[LETTERS to the editor]It’s not nationalism or anti-AmericanismThe biggest candlelight rally that took place on June 10 made the front page of The New York Times.
The recent turmoil regarding imports of U.S. beef has raised controversial issues. I was curious about what Americans think about this, as I’ve seen several foreigners also participating in the protests in front of Seoul City Hall. Some praised the citizens for standing up against the government to express their opinions; others even held up signs calling for Lee’s impeachment.
However what made me furious were opinions and articles about Korean nationalism and anti-Americanism. Nonsense! When Koreans are worried to death about their health and the safety of their people due to exaggerated rumors about mad cow disease, Americans, without trying to understand our situation, are calling it “anti-Americanism.”
President Lee was elected in a landslide for his support of the Korea-U.S. free trade agreement. Koreans truly favored negotiating the FTA, which we thought would enhance the economy and improve relations with the U.S. However, after Lee’s hasty decision regarding U.S. beef, and the media’s focus on the risks of mad cow disease, people began to worry and panic. When a documentary on mad cow disease, in which an American woman’s death was mentioned, was nationally televised, people got scared and believed Lee made a huge mistake in fully opening Korea’s beef market.

#####

Activity list:
• A. Repeat the passage from the letter to the editor about the U.S. beef protests between "[LETTERS to the" and "for Lee’s impeachment.", inclusive.
• B. Go on with the letter about the U.S. beef protests in Korea from the point where it stops.

#####

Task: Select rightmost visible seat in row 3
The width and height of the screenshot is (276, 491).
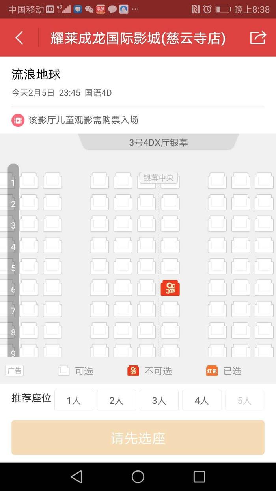Action: tap(264, 223)
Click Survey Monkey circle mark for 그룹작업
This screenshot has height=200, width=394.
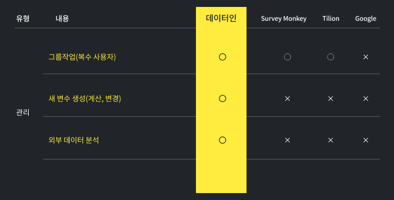[288, 57]
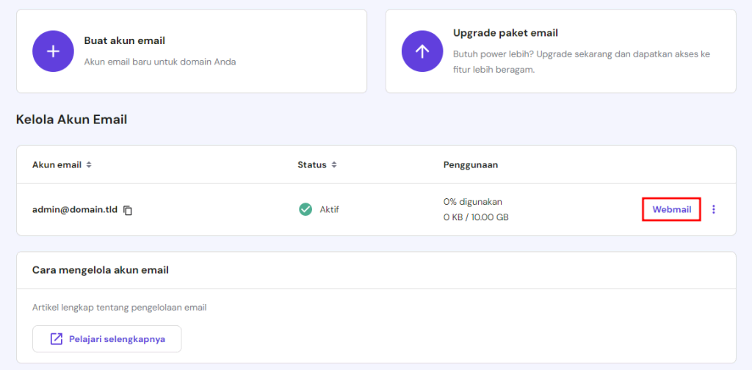Viewport: 752px width, 370px height.
Task: Click the purple plus icon
Action: [54, 51]
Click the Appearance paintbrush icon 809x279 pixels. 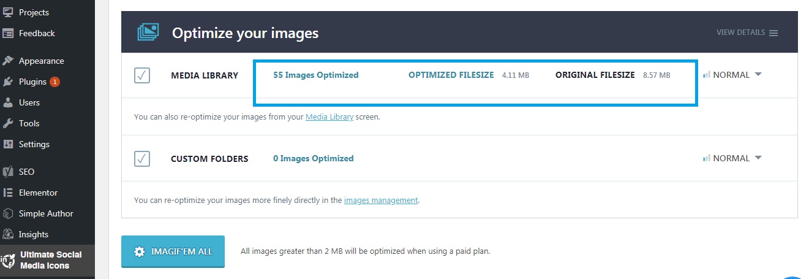[x=8, y=61]
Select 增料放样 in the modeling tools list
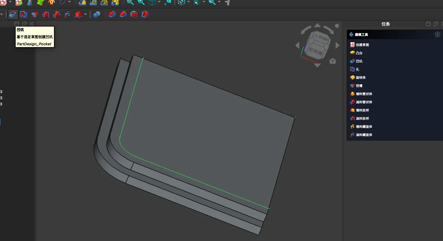This screenshot has height=241, width=443. 362,110
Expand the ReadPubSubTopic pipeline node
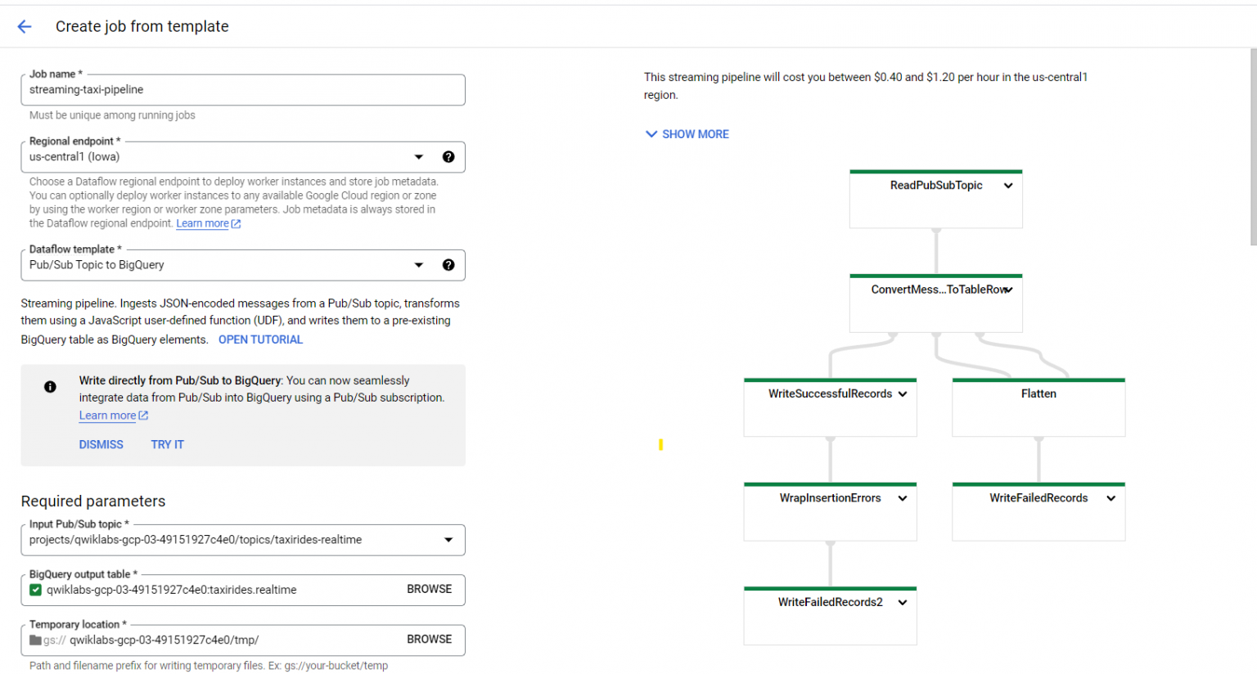The image size is (1257, 674). [x=1007, y=185]
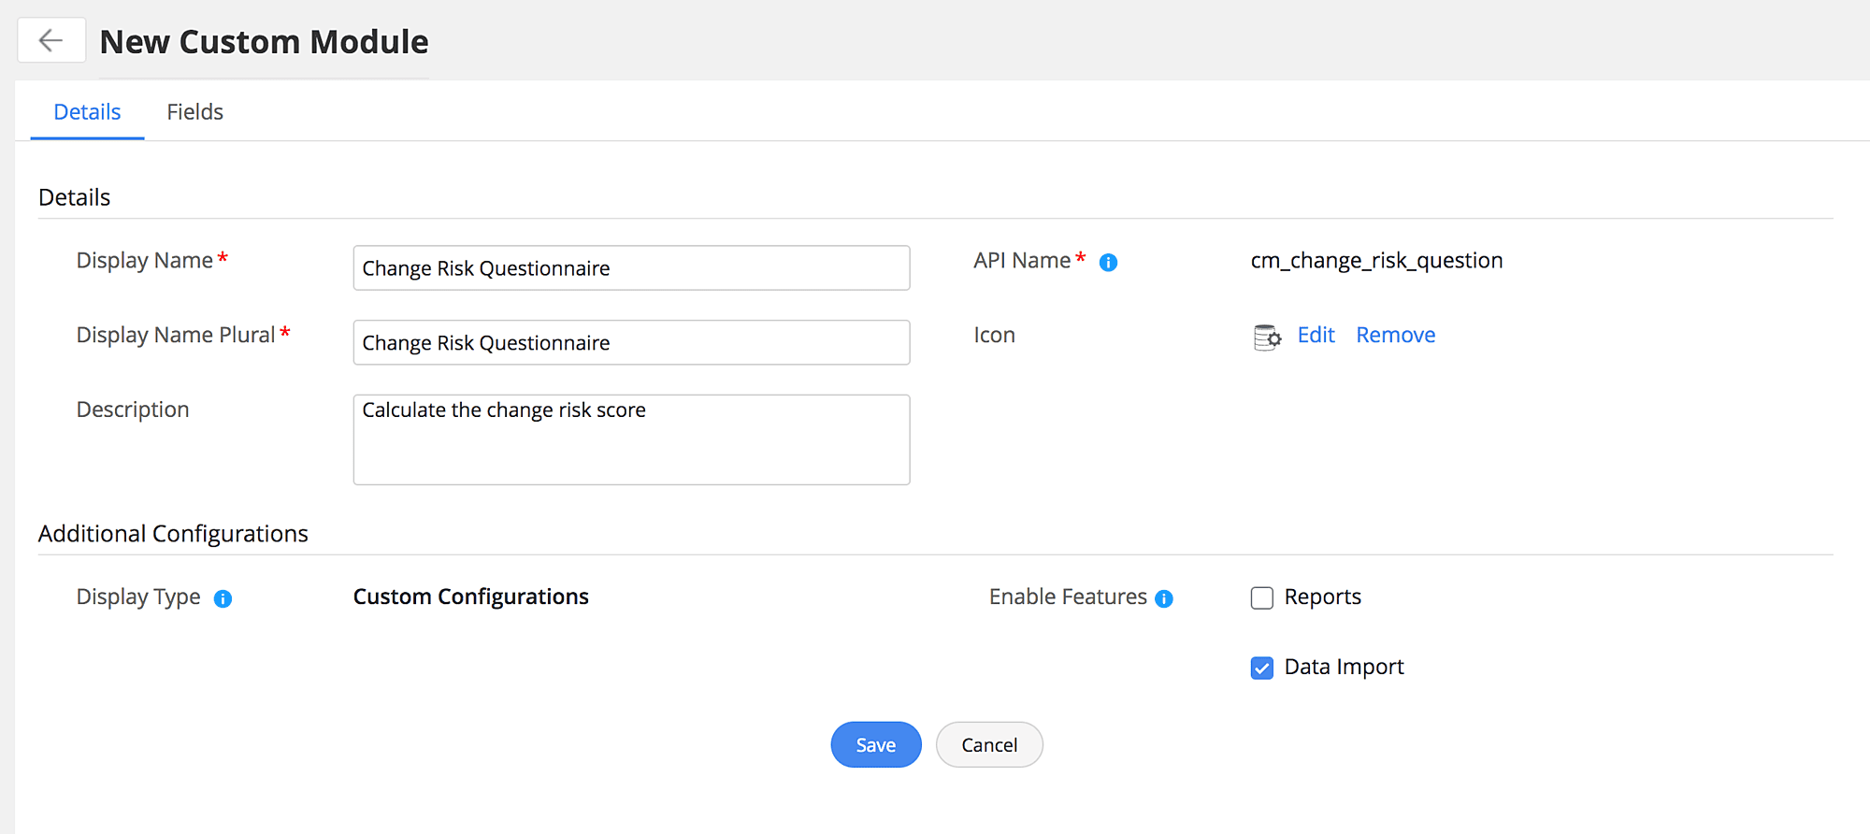Uncheck the Data Import checkbox
Image resolution: width=1870 pixels, height=834 pixels.
pos(1261,669)
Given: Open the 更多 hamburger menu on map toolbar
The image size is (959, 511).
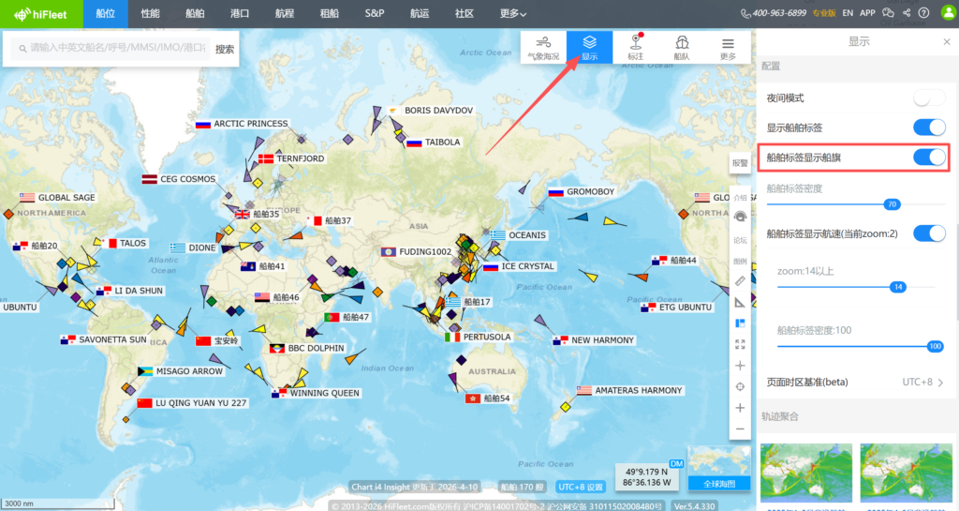Looking at the screenshot, I should tap(728, 47).
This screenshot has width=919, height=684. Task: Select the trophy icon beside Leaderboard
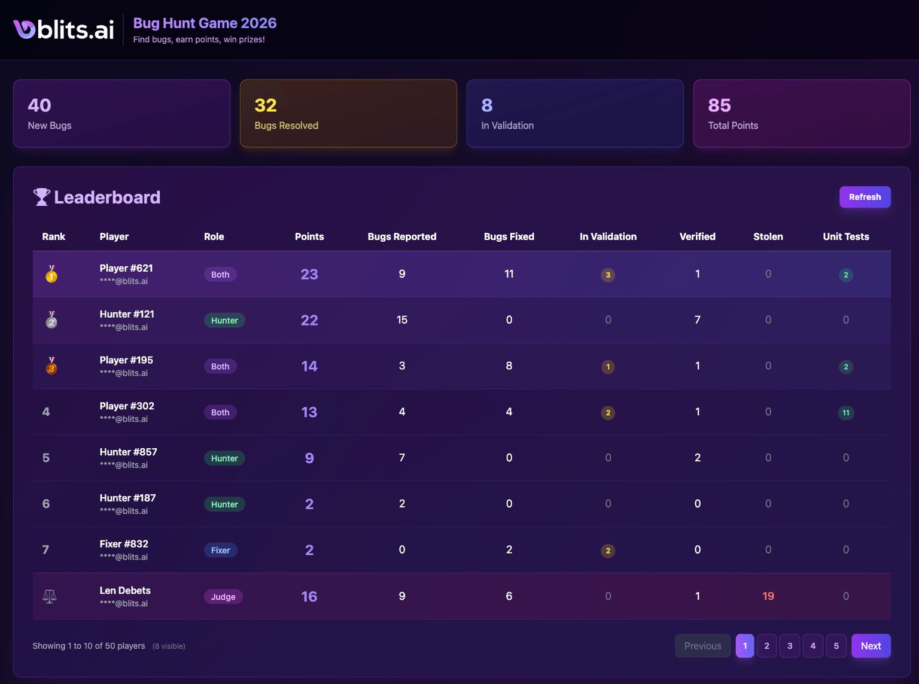coord(41,196)
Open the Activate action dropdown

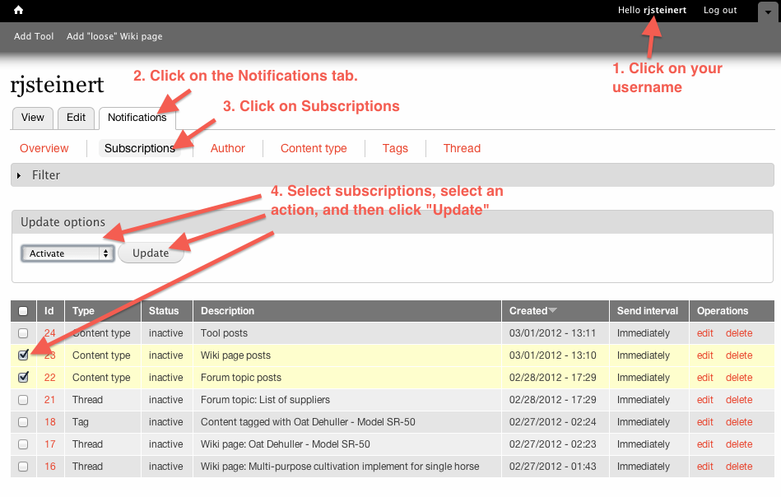(x=66, y=253)
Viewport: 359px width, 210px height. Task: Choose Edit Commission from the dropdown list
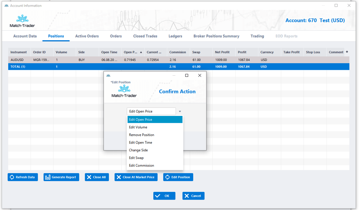141,166
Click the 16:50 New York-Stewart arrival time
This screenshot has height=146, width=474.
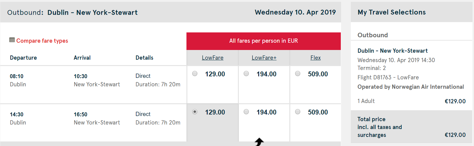(81, 114)
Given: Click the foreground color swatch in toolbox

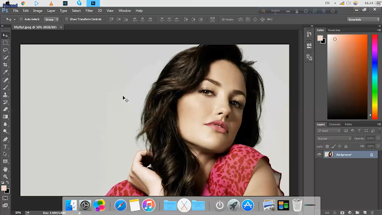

#####

Answer list:
• A.
[LETTERS to the editor]It’s not nationalism or anti-AmericanismThe biggest candlelight rally that took place on June 10 made the front page of The New York Times.
The recent turmoil regarding imports of U.S. beef has raised controversial issues. I was curious about what Americans think about this, as I’ve seen several foreigners also participating in the protests in front of Seoul City Hall. Some praised the citizens for standing up against the government to express their opinions; others even held up signs calling for Lee’s impeachment.

• B.
More exaggerated rumors about the disease spread quickly through the Internet and for precisely this reason, candlelight rallies began. Students came out on the streets to speak up for their safety and adults joined too.
An interesting point to make is that America itself also restricts beef imports from Canada to cattle under 30 months old because of the risk of mad cow disease. If America opened its beef market fully to Canada, and people worried about the risk of disease came out on the streets to protest, would this be anti-Canadianism?
Candlelight rallies are not about Korean nationalism, it’s about the safety of U.S. beef. Even though there isn’t sufficient evidence that U.S. beef [carries health risks], the Korean people want to take precautions, just like the Americans, regarding Canada’s beef. So stop labeling this protest anti-Americanism or Korean nationalism. It does not make any sense.